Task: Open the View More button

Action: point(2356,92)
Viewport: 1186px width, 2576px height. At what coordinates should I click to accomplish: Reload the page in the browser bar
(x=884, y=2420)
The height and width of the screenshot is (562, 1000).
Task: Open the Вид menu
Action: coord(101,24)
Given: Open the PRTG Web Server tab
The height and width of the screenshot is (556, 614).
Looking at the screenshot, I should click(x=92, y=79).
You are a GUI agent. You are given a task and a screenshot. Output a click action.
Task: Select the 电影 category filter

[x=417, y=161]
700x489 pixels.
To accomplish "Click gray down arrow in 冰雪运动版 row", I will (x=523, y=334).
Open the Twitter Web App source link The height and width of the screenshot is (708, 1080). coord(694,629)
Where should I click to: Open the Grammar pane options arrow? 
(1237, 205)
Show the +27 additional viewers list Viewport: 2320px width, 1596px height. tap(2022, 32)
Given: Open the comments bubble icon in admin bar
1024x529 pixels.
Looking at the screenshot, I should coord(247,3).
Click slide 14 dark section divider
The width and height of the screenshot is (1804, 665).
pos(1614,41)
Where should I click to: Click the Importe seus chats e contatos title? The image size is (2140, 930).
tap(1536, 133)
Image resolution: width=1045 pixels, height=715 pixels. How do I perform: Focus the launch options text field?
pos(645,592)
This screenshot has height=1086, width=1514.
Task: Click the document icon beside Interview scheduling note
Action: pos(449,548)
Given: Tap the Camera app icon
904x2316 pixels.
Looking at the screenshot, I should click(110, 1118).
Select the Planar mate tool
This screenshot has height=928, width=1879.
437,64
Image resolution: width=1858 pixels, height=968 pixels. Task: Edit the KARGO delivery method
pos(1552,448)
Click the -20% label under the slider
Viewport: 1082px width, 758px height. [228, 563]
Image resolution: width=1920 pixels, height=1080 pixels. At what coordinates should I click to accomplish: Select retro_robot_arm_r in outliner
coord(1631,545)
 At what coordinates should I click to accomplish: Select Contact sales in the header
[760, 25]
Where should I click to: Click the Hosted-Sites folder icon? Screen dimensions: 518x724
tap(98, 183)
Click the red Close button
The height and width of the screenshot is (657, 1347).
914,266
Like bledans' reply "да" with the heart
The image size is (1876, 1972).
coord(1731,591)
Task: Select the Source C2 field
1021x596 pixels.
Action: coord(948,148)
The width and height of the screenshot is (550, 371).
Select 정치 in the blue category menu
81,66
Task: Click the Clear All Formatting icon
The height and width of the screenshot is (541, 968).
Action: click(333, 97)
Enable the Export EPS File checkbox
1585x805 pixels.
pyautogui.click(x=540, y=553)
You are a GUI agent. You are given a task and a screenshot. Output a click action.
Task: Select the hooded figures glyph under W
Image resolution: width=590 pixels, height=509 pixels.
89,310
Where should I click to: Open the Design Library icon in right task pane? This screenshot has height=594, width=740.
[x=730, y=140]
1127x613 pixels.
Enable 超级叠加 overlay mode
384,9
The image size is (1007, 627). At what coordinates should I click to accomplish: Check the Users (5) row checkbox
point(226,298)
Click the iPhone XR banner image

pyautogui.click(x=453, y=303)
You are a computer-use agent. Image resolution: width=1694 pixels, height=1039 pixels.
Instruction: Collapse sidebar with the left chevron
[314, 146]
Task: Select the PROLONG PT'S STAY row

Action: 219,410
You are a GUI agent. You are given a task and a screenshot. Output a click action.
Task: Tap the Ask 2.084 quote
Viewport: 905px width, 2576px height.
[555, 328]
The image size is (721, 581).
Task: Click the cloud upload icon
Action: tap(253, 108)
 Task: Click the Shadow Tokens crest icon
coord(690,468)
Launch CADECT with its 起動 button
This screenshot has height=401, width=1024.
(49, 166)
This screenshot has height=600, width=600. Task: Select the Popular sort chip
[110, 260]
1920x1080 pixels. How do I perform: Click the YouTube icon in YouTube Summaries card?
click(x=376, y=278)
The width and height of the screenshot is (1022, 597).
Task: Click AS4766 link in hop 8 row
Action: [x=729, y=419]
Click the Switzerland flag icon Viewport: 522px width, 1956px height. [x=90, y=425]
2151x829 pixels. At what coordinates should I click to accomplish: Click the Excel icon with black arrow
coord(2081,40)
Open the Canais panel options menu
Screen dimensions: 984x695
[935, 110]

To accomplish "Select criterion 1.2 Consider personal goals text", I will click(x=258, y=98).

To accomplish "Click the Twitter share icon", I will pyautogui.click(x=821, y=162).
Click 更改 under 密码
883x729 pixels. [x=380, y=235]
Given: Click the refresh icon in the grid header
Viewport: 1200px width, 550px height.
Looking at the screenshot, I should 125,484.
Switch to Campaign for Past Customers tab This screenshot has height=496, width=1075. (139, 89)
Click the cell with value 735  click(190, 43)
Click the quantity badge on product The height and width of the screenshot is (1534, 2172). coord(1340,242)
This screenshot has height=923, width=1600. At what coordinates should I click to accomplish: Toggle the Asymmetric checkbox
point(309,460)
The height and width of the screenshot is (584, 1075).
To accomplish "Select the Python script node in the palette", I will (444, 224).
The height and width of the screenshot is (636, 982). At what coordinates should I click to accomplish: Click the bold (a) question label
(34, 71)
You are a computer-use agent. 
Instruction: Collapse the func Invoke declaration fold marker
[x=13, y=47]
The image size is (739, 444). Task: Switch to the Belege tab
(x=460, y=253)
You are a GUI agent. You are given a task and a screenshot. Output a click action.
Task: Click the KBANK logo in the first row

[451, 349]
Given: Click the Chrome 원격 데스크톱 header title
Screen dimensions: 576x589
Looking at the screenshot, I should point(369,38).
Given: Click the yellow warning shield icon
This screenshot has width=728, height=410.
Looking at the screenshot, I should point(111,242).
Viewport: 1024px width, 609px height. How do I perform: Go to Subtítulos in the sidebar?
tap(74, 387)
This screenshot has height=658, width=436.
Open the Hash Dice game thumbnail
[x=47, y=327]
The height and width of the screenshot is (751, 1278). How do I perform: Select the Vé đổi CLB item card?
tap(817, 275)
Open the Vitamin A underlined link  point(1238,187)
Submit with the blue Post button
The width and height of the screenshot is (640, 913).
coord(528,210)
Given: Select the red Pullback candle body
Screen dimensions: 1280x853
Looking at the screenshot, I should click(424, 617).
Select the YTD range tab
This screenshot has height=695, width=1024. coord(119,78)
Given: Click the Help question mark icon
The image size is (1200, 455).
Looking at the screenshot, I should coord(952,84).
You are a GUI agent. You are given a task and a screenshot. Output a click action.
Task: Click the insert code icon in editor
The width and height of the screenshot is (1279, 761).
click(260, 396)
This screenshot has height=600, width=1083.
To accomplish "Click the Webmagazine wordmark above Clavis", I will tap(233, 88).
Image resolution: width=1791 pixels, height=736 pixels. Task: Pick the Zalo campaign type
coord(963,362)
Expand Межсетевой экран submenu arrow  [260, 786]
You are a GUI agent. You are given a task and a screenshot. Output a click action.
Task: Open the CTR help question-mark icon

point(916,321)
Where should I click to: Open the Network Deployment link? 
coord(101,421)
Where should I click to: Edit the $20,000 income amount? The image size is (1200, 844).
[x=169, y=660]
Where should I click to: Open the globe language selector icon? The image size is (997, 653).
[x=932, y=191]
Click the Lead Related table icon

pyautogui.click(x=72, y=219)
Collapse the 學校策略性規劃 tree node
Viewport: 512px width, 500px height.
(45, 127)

# Task directions
There is a line with "Given: Click the Chrome 원격 데스크톱 header title" and a line with "Given: Select the red Pullback candle body" above. Copy exactly those two lines and all lines between them, with nothing else.

# Final answer
Given: Click the Chrome 원격 데스크톱 header title
Screen dimensions: 576x589
Looking at the screenshot, I should point(369,38).
Given: Click the yellow warning shield icon
This screenshot has width=728, height=410.
Looking at the screenshot, I should point(111,242).
Viewport: 1024px width, 609px height. How do I perform: Go to Subtítulos in the sidebar?
tap(74, 387)
This screenshot has height=658, width=436.
Open the Hash Dice game thumbnail
[x=47, y=327]
The height and width of the screenshot is (751, 1278). How do I perform: Select the Vé đổi CLB item card?
tap(817, 275)
Open the Vitamin A underlined link  point(1238,187)
Submit with the blue Post button
The width and height of the screenshot is (640, 913).
coord(528,210)
Given: Select the red Pullback candle body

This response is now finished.